Bhikkhu Bodhi on Nibbāna

Let me ask you questions.

  1. Does an arahant have a full knowledge of freedom, totally detached from 5 kandhas (rupa, vedana, sanna, sankhara, vinnana) now or do they need to wait for the body to die to know? Also, will they ever say, “MYbody is dying if the conceit has totally eradicated with wisdom?

  2. If one has totally detached from bhava and vibhava now (all fetters), do you still say they are dying in human body (aka in suffering) or Do you just say the body is death, but the arahant/Buddha (an awakened one) never die due to the wisdom of freedom?

  3. If an arahant is free from all fetters, do you put the fetters back to say an arahant is still attach or take interest to the human body including all the khandhas?

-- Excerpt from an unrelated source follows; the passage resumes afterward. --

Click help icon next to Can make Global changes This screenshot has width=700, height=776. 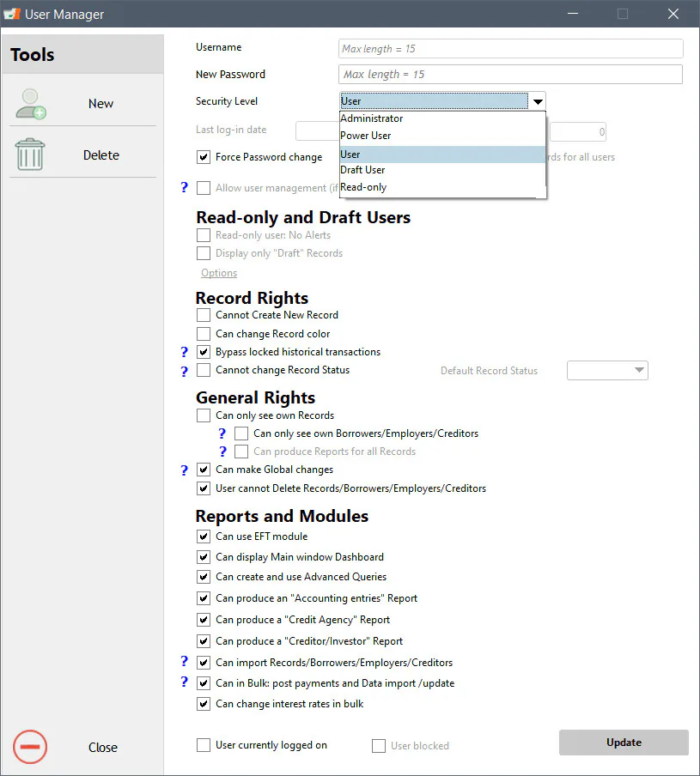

Anyway, this is difficult to know for one, unless one has totally cooled the body and mind by fully developed n8fp and mind totally anchor on 4SP, that is Fully free from all sufferings (birth, sick, old age and death) as an arahant. That is No more ignorance, ill will, greed.

Quote from MN 140, but there are many. Like above.


They neither make a formation nor form an intention to continue existence or to end existence.

Because of this, they don’t hold at anything in the world.

Not holding on, they’re not anxious. Not being anxious, they personally become extinguished.

They understand: ‘Birth has ended, the spiritual journey has been completed, what had to be done has been done, there is no return to any state of existence.’

That is how i have understood.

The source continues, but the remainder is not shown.